SpindleStreamer — main public API for Phase 2 streaming.

Classes

StreamResult dataclass

Result of a streaming run.

Attributes:

Name Type Description
table str

Name of the streamed table.

events_sent int

Total events transmitted to the sink.

anomaly_count int

Number of events flagged as anomalous.

out_of_order_count int

Number of events deliberately reordered.

elapsed_seconds float

Wall-clock duration of the streaming run.

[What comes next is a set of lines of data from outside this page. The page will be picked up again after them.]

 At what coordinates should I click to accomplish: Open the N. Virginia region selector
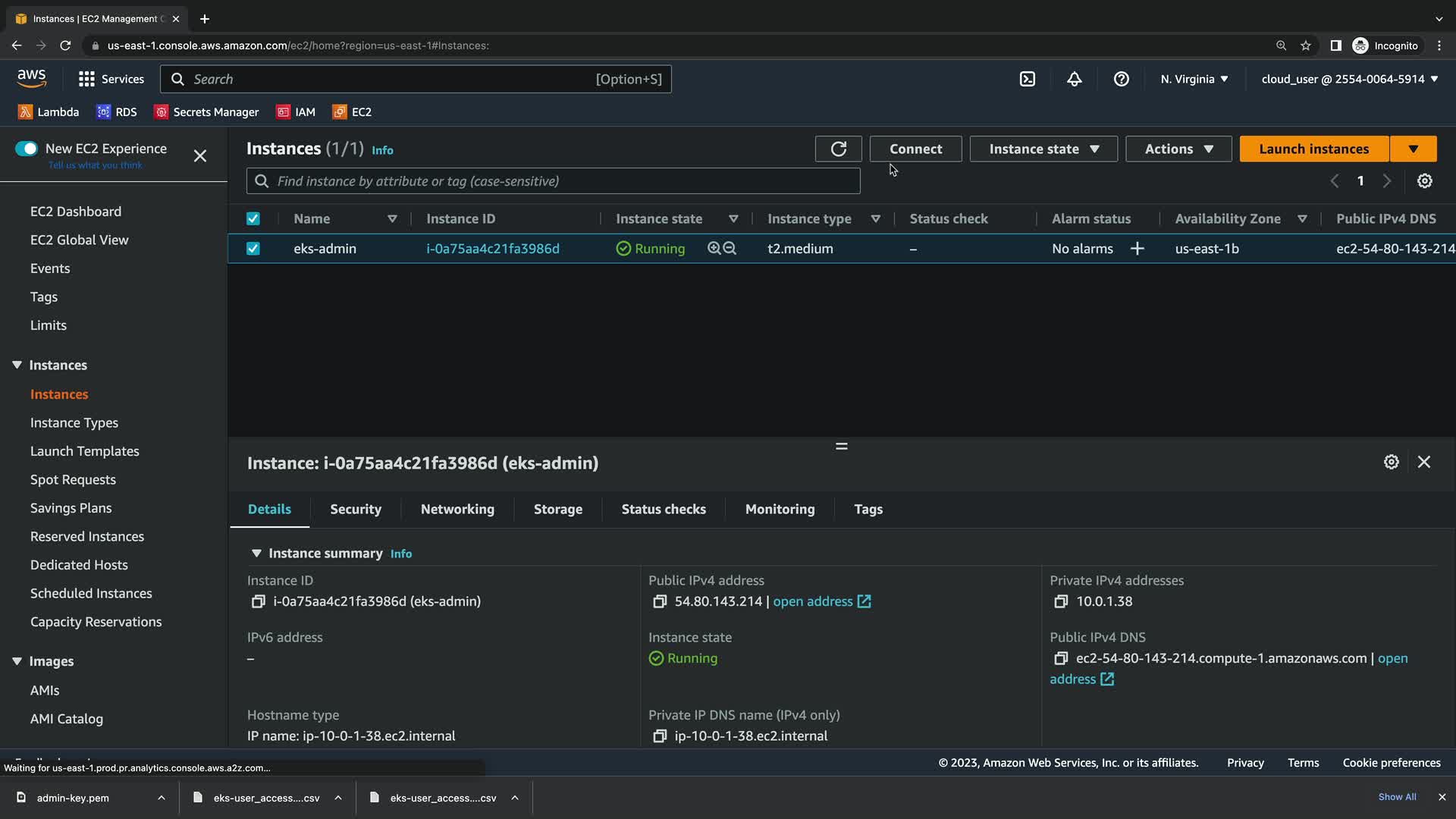pos(1194,79)
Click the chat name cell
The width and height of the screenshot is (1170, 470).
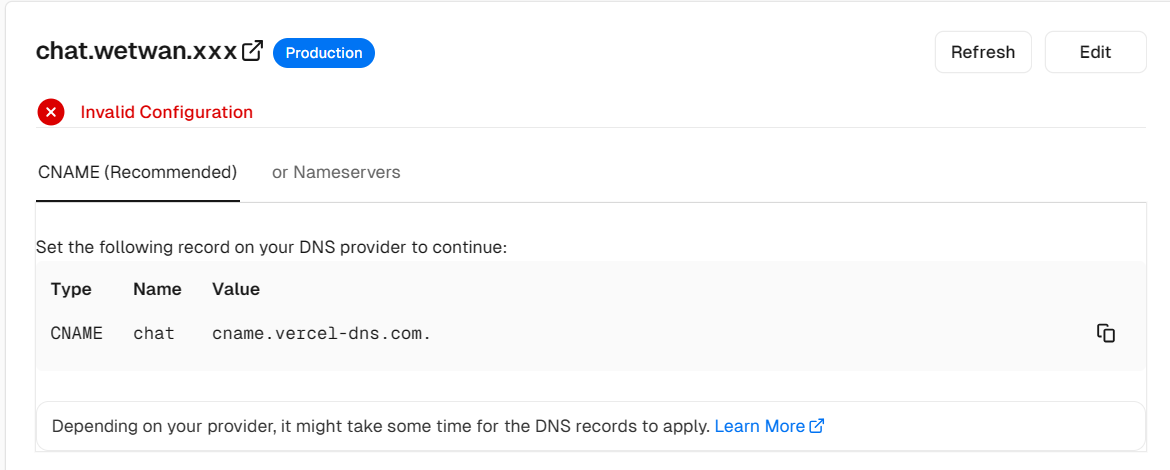(154, 334)
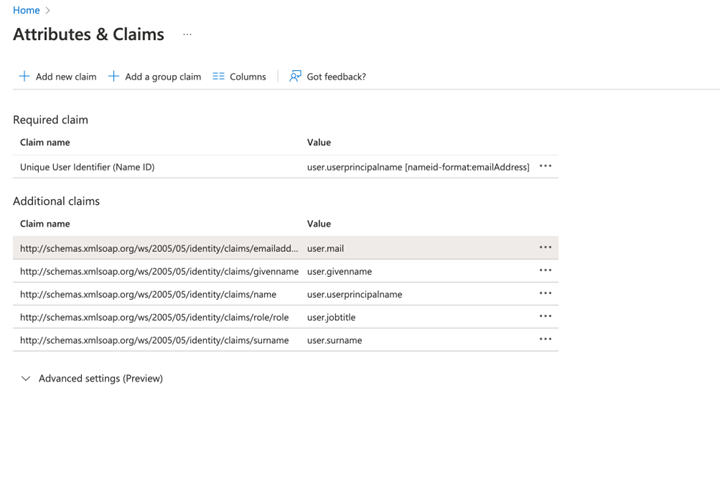Screen dimensions: 720x484
Task: Open options menu for the user.userprincipalname name claim
Action: pyautogui.click(x=545, y=294)
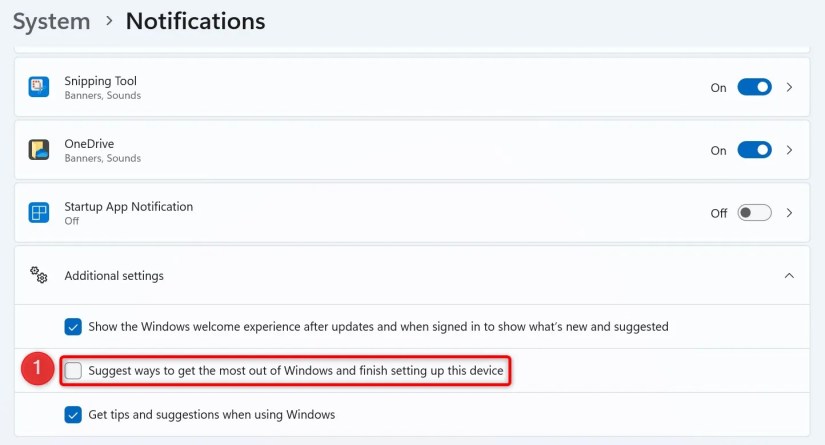This screenshot has width=825, height=445.
Task: Check Suggest ways to finish setting up device
Action: [x=73, y=371]
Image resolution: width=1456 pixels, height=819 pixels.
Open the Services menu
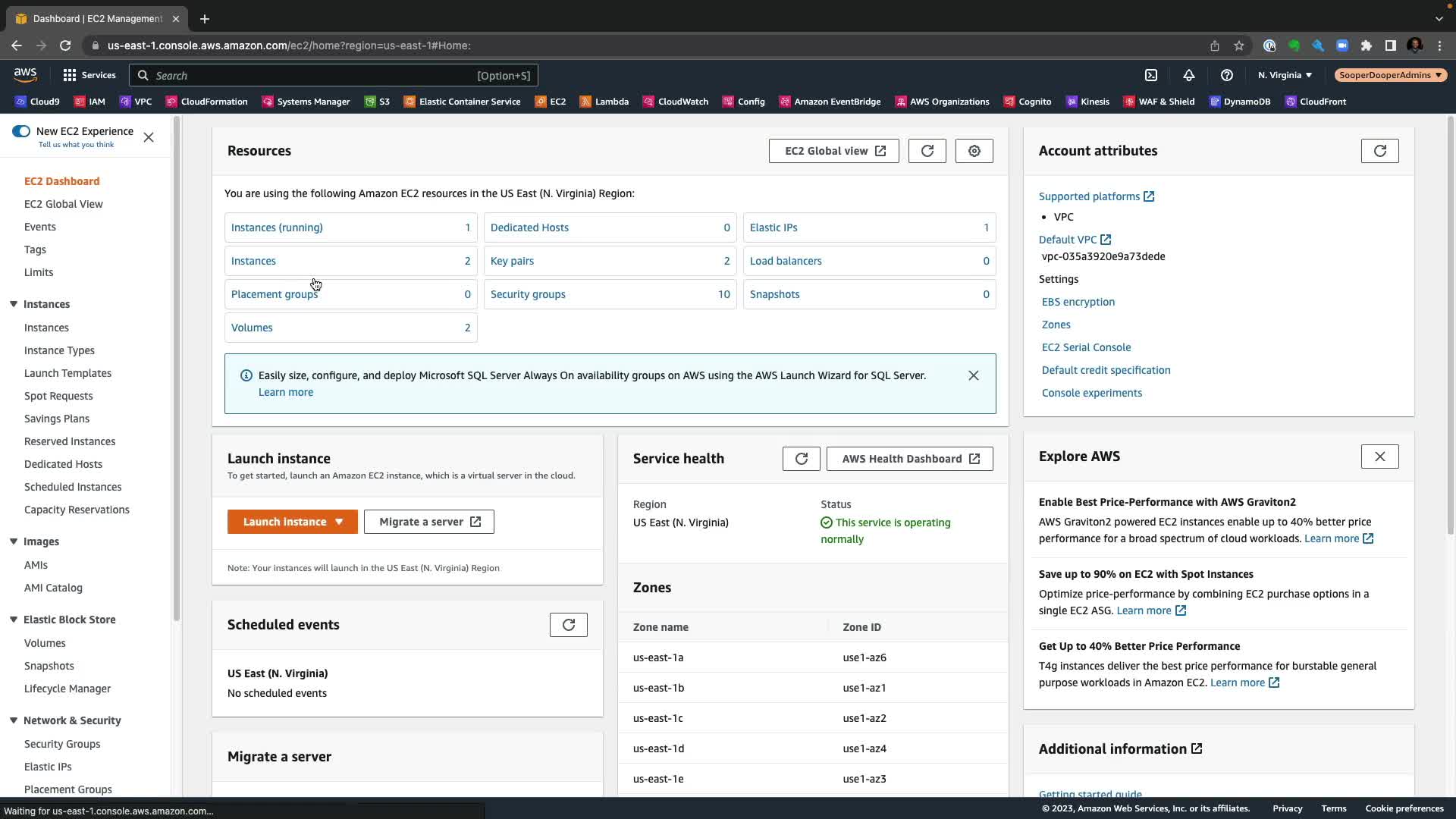[89, 75]
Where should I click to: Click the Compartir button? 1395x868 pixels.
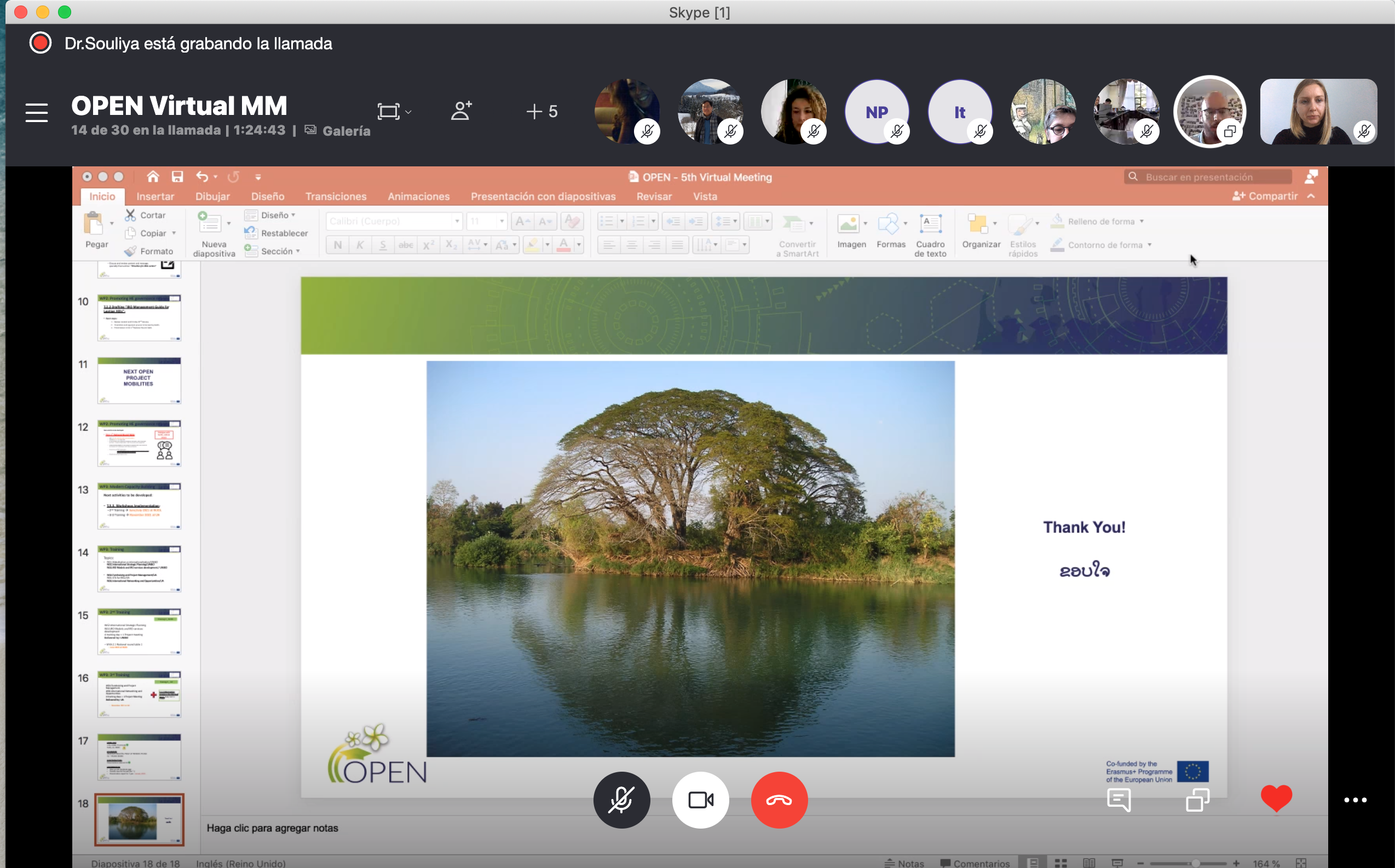tap(1265, 196)
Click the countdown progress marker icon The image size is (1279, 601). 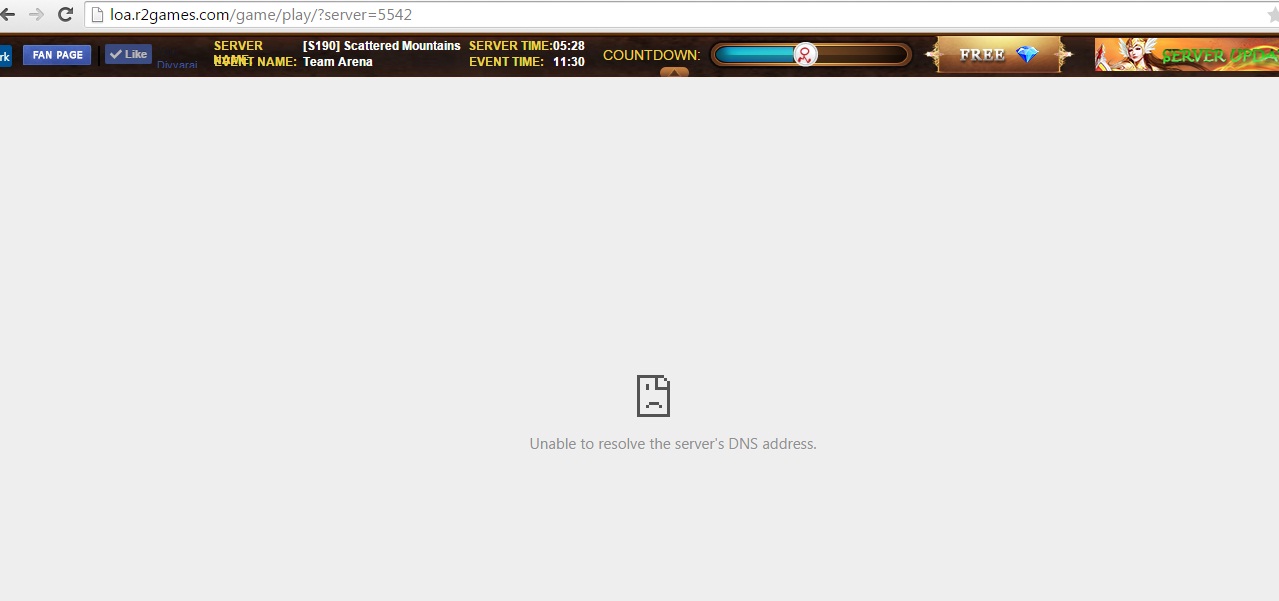point(805,55)
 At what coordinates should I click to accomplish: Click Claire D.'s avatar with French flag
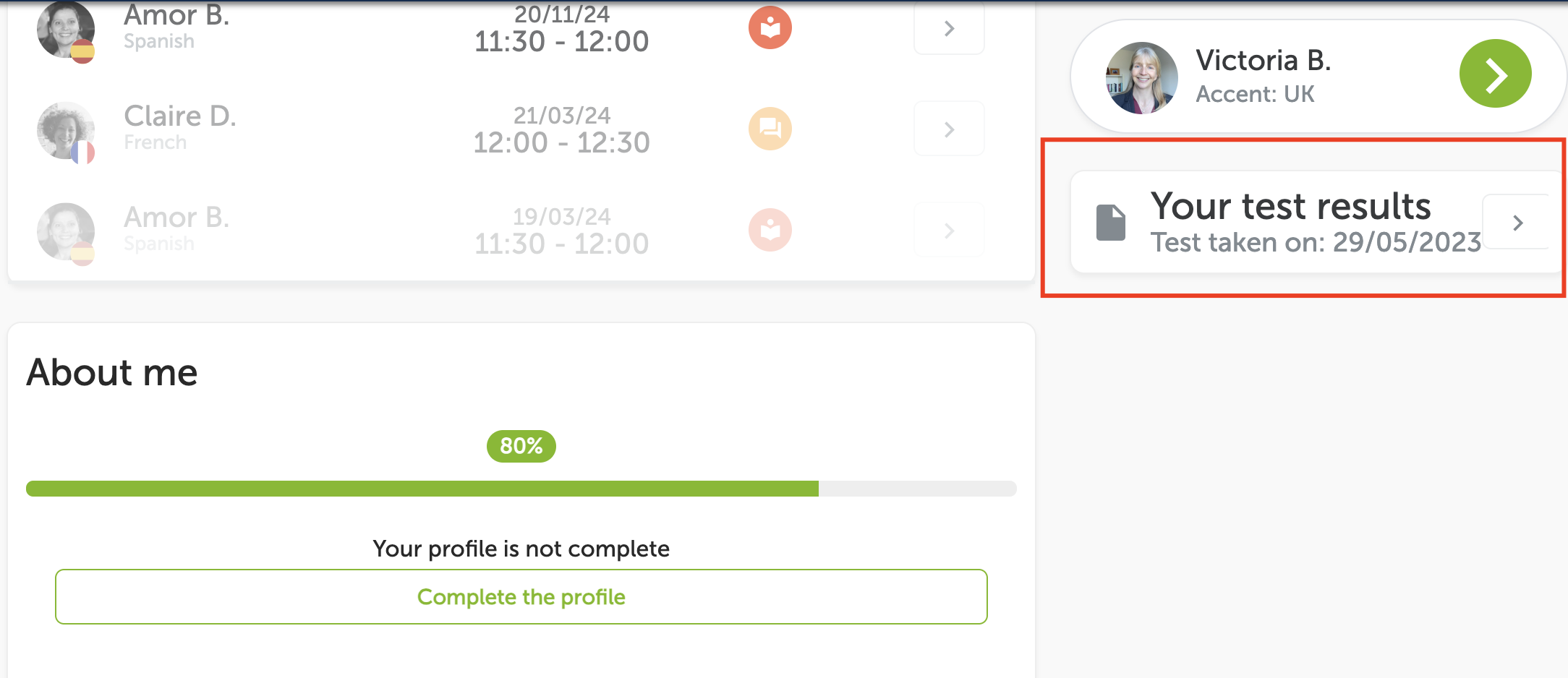point(66,133)
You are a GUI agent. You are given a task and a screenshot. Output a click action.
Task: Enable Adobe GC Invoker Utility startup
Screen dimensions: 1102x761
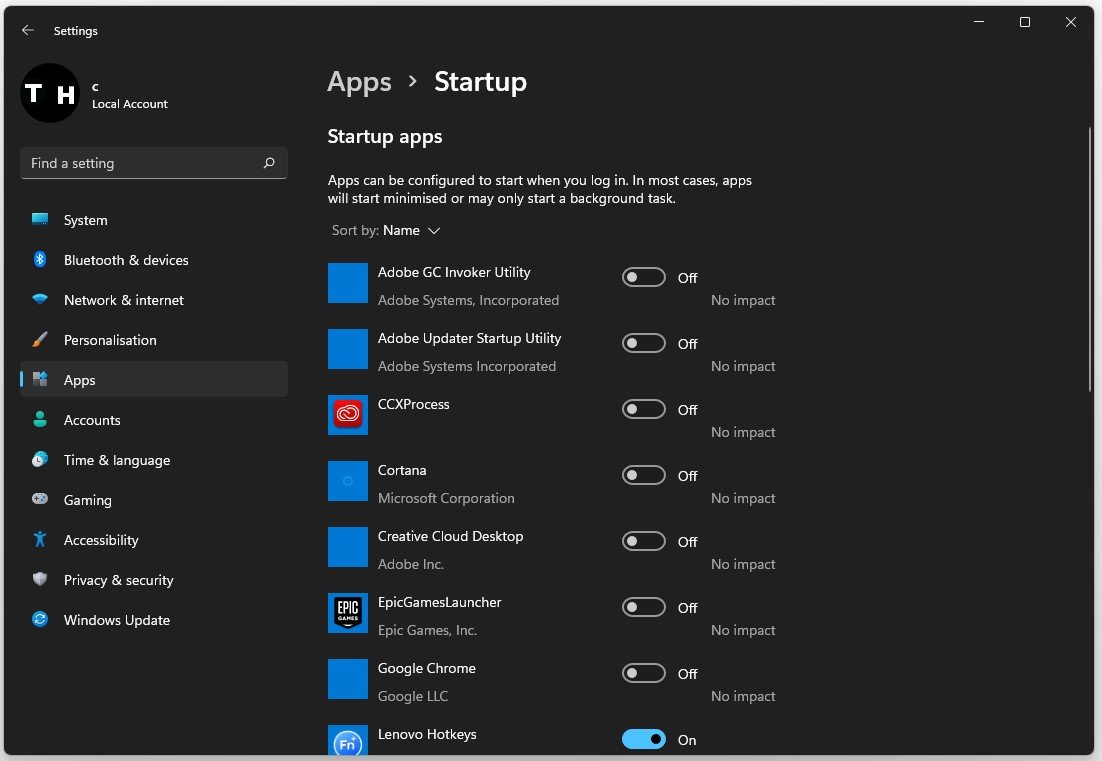coord(643,277)
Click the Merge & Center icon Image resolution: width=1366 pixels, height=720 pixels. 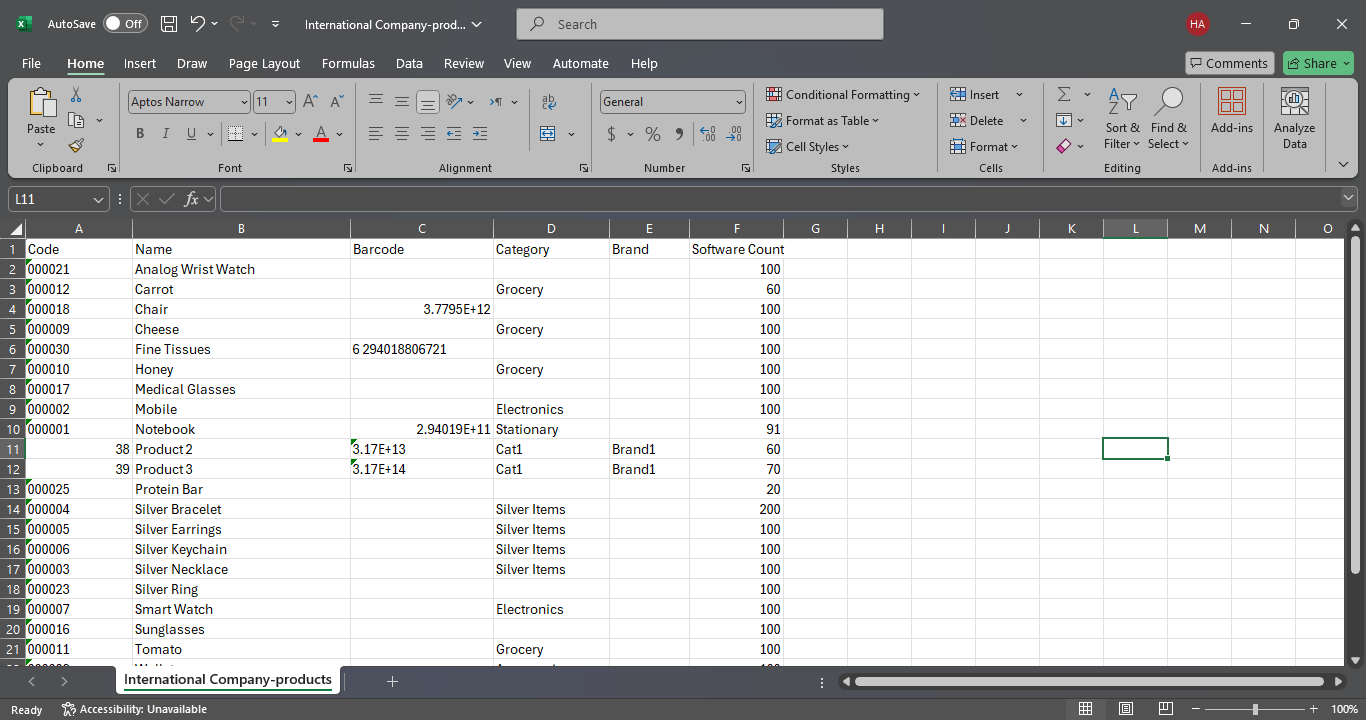548,134
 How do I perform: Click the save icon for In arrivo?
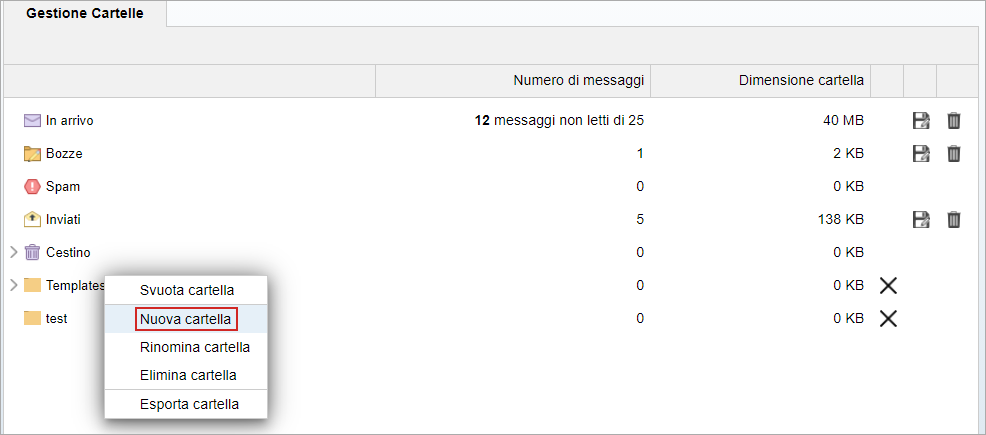[x=921, y=121]
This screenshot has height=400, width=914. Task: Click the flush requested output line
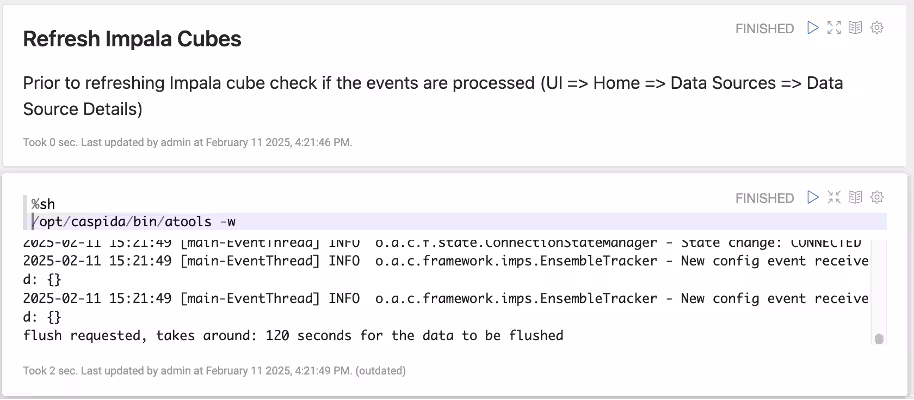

events_per_second_actual float

Measured throughput.

SpindleStreamer

Stream generated synthetic data row-by-row through a :class:StreamWriter.

Workflow
  1. Generate a full batch via the Spindle engine (or accept pre-generated tables).
  2. Convert each row to an event dict, adding _spindle_table and _spindle_seq metadata fields.
  3. Optionally inject anomalies via an :class:~sqllocks_spindle.streaming.anomaly.AnomalyRegistry.
  4. Optionally reorder a fraction of events to simulate out-of-order arrival.
  5. Emit in batches through the configured :class:StreamWriter sink. Rate-limiting (token bucket + Poisson inter-arrivals) is applied only when StreamConfig(realtime=True).

Parameters:

Name Type Description Default
domain

A Domain instance (e.g. RetailDomain()). Mutually exclusive with tables.

None
tables dict[str, DataFrame] | None

Pre-generated dict[table_name, DataFrame] — skips generation.

None
sink StreamWriter | None

:class:StreamWriter to emit events through. Defaults to :class:~sqllocks_spindle.streaming.sinks.console_sink.ConsoleSink.

None
config StreamConfig | None

:class:StreamConfig controlling rate, bursts, OOO, etc.

None
anomaly_registry

Optional :class:~sqllocks_spindle.streaming.anomaly.AnomalyRegistry.

None
scale str

Scale preset for generation (ignored when tables is provided).

'small'
seed int | None

Random seed.

42

Example::

from sqllocks_spindle import RetailDomain
from sqllocks_spindle.streaming import SpindleStreamer, StreamConfig, FileSink

result = SpindleStreamer(
    domain=RetailDomain(),
    sink=FileSink("events.jsonl", mode="w"),
    config=StreamConfig(max_events=500),
).stream("order")

print(result)
Methods:
stream(table, timestamp_column=None)

Stream all rows of table through the configured sink.

Parameters:

Name Type Description Default
table str

Name of the table to stream.

required
timestamp_column str | None

Column to use as _spindle_event_time. If None, the first datetime-typed column is auto-detected.

None

Returns:

Type Description
StreamResult

class:StreamResult with run statistics.

stream_all(timestamp_column=None)

Stream every table in generation order.

Returns:

Type Description
list[StreamResult]

List of :class:StreamResult, one per table.